13.11.09

Anjo

— Alô, Lua? Ta... Oi Lua! Você ligou pra mim? Diz.. Hann... certo... sei, sei... não... é... eitha, e aí? ... Amanhã? Poxa posso não... te contei não? Tou indo pra Garanhuns, pro festival de inverno. Vamos? Unche, que nada, fica lá na casa da minha tia! Boraaa! Lógico que ele vai! Ele não perde um! Deixa de besteira! Ele não vai ficar na mesma casa que eu não... é... não acredito que tu não vai só por isso! Deixa de ser besta!! Poxa, fiquei chateada!... não... tudo bem... da próxima você não me escapa! Sim, mas conte as novidades... – e continuaram conversando.
Letícia e Lua eram amigas desde o jardim da infância, se falavam quase todos os dias, mas mesmo assim conseguiam sempre ter novidades, e passavam horas conversando. Letícia estava namorando Carlos, havia 3 meses, e se davam super bem, nunca haviam brigado, sempre estavam juntos e respeitavam um o outro.

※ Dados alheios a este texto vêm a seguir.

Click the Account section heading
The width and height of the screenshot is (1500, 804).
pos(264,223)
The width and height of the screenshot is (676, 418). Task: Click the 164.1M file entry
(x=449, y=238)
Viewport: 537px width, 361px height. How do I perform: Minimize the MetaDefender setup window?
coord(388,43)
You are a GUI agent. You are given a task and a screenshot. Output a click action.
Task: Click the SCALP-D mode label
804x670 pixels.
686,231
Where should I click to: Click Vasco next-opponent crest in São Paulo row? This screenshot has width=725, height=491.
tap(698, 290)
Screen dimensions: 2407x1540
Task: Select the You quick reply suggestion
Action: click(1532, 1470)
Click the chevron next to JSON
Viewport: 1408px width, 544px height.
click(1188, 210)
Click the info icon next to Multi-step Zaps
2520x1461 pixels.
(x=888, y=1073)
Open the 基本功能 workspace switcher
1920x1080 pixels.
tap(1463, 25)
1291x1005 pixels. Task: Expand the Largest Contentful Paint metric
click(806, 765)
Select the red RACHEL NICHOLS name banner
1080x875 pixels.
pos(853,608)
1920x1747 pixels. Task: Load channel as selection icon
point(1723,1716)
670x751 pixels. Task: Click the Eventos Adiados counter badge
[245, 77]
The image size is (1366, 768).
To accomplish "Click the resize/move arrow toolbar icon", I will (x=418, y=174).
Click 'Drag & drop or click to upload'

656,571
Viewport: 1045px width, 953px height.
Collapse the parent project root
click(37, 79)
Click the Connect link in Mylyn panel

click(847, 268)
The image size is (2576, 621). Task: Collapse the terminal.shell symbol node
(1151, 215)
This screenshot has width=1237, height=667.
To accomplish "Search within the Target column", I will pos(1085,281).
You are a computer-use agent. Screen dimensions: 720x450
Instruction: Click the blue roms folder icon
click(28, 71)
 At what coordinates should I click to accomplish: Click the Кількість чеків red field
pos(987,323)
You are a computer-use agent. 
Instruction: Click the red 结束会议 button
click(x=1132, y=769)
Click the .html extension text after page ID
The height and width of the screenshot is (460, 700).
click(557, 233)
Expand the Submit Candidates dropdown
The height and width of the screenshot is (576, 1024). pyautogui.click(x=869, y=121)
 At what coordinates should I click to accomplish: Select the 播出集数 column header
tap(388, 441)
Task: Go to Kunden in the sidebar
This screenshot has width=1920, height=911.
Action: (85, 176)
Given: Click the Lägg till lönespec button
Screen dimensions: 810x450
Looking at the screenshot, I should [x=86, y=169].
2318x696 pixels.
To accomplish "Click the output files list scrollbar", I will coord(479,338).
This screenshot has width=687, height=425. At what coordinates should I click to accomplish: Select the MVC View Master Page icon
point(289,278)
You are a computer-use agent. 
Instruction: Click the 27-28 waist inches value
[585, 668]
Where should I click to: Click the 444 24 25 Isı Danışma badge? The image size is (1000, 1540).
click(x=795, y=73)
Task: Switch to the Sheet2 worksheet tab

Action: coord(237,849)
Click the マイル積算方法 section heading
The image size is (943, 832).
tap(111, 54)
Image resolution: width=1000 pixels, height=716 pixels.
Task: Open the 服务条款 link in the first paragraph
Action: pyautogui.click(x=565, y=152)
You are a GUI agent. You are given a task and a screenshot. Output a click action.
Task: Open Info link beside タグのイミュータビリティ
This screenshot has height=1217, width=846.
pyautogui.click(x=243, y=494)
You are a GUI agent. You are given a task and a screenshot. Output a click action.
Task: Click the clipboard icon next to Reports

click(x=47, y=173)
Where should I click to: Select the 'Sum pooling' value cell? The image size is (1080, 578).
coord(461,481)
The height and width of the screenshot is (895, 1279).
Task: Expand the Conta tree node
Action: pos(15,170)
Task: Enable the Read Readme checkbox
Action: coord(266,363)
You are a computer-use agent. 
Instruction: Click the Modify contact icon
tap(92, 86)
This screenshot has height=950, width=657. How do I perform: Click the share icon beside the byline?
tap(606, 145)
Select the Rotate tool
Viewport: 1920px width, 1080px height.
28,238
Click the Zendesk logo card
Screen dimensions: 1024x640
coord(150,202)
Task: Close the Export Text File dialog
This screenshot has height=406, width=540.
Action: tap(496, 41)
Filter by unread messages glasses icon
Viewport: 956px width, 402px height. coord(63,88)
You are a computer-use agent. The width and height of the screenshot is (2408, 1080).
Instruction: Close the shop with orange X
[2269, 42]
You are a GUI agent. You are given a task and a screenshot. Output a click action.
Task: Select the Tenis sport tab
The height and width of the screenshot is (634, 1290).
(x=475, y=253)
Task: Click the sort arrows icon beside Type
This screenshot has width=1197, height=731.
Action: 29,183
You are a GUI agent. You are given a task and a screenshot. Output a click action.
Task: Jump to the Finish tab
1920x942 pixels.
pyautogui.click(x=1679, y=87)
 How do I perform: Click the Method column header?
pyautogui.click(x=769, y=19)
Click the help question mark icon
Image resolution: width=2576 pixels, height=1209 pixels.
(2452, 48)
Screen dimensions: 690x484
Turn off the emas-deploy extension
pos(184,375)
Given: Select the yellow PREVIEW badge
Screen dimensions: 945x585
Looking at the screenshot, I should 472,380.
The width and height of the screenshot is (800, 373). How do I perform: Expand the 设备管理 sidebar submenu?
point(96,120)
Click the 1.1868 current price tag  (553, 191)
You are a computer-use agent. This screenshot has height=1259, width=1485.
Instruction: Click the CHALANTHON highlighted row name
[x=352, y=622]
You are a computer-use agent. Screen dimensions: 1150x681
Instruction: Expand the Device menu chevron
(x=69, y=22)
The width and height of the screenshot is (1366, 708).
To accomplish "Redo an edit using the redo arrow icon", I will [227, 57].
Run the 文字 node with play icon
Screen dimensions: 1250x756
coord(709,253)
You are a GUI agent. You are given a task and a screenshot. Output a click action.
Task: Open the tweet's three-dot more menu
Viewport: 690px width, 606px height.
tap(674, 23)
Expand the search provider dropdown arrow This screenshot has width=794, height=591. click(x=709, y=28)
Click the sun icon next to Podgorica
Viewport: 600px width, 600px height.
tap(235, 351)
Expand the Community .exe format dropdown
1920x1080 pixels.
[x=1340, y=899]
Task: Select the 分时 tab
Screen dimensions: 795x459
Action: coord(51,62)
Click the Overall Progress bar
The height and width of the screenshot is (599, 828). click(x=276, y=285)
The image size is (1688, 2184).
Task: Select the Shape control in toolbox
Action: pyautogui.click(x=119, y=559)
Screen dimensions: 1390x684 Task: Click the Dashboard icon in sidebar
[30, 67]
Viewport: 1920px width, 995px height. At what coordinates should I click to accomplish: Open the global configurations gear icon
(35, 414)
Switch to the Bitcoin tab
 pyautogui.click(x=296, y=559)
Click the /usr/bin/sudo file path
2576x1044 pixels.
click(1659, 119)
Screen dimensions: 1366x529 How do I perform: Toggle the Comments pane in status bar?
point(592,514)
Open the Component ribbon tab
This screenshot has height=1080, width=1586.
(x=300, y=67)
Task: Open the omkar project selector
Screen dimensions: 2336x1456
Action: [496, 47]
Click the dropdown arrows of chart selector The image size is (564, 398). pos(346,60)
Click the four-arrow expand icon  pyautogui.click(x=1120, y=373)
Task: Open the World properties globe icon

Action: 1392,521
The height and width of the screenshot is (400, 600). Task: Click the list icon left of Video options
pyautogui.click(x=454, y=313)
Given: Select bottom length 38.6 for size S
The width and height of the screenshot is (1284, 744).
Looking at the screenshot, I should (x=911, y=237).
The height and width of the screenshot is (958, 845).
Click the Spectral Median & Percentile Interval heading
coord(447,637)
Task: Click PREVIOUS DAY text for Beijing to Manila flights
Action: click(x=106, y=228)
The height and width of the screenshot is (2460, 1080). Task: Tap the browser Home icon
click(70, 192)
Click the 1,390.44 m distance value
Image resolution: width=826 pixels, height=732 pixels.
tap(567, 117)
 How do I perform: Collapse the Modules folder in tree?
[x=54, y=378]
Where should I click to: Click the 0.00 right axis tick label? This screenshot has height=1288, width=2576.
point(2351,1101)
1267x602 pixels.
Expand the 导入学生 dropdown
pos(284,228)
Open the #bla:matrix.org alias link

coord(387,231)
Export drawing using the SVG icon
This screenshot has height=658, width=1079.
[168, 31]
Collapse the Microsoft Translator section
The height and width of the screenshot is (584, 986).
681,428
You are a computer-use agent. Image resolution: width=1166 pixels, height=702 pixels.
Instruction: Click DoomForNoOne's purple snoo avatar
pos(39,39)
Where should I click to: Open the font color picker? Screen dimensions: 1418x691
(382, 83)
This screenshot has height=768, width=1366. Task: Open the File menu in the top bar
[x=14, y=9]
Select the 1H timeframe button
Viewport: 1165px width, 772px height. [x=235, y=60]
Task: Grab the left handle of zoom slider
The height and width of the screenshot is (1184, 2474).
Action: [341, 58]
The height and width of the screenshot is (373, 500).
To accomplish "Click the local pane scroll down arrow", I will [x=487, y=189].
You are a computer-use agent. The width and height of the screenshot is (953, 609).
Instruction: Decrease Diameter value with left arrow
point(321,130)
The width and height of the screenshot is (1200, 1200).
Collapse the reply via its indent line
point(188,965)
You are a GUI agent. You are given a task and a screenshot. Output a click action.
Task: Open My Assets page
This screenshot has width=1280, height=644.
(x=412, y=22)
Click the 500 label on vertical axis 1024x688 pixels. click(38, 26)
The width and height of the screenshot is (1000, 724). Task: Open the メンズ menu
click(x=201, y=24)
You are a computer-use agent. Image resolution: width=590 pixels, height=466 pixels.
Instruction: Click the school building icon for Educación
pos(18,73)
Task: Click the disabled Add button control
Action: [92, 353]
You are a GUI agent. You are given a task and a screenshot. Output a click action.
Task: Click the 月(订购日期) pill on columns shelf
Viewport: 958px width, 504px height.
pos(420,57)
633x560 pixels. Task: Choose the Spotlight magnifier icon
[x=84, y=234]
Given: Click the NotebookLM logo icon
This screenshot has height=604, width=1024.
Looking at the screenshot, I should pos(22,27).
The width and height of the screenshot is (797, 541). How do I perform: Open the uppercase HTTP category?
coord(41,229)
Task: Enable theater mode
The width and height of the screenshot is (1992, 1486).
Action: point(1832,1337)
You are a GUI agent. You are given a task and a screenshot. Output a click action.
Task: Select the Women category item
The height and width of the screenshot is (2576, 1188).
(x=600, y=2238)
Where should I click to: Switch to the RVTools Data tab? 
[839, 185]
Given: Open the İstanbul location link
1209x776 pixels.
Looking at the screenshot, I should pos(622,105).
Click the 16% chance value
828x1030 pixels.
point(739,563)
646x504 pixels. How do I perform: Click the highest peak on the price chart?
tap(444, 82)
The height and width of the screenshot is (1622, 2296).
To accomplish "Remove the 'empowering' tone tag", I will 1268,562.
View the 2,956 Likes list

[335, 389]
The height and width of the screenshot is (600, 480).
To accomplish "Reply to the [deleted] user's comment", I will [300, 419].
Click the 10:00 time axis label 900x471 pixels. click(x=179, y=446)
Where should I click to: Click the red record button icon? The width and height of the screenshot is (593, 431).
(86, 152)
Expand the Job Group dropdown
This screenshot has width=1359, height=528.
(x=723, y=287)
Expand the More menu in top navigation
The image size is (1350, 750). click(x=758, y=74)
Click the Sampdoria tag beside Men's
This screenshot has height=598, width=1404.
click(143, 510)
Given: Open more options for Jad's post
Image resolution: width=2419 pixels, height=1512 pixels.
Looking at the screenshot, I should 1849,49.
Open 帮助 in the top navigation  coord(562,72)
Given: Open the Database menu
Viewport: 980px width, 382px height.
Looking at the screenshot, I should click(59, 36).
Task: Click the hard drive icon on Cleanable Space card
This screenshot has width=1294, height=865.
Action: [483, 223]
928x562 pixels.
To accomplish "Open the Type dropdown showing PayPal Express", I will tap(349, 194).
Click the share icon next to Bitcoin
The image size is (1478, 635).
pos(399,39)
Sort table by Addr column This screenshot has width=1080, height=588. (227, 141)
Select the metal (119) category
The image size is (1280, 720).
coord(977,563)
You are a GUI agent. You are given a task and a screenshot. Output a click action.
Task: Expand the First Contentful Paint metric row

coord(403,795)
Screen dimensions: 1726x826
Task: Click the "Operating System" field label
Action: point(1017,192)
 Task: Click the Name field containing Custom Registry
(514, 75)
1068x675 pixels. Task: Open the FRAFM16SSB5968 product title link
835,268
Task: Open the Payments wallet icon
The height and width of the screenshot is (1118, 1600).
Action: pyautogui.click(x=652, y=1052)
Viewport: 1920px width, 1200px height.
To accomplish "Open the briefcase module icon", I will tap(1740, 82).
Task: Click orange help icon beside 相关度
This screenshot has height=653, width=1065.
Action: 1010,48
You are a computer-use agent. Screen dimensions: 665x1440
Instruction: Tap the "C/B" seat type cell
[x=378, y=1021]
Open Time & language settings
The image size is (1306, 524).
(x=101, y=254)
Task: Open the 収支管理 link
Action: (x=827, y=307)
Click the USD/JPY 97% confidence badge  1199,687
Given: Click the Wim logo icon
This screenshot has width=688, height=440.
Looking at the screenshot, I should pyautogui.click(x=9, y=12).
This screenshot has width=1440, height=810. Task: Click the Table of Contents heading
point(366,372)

Lua não ia muito com a cara dele, mas se ele tornava a amiga feliz, “para quê falar isso para ela?”
Era a primeira vez que Letícia ia para o festival, e também era a primeira vez que iria passar uma semana inteirinha com seu namorado. Estava super feliz por isso.
Carlos chegou um dia antes dela a cidade. Combinaram que quando ela chegasse ligaria para ele, para saírem para ver a cidade e matar a saudade.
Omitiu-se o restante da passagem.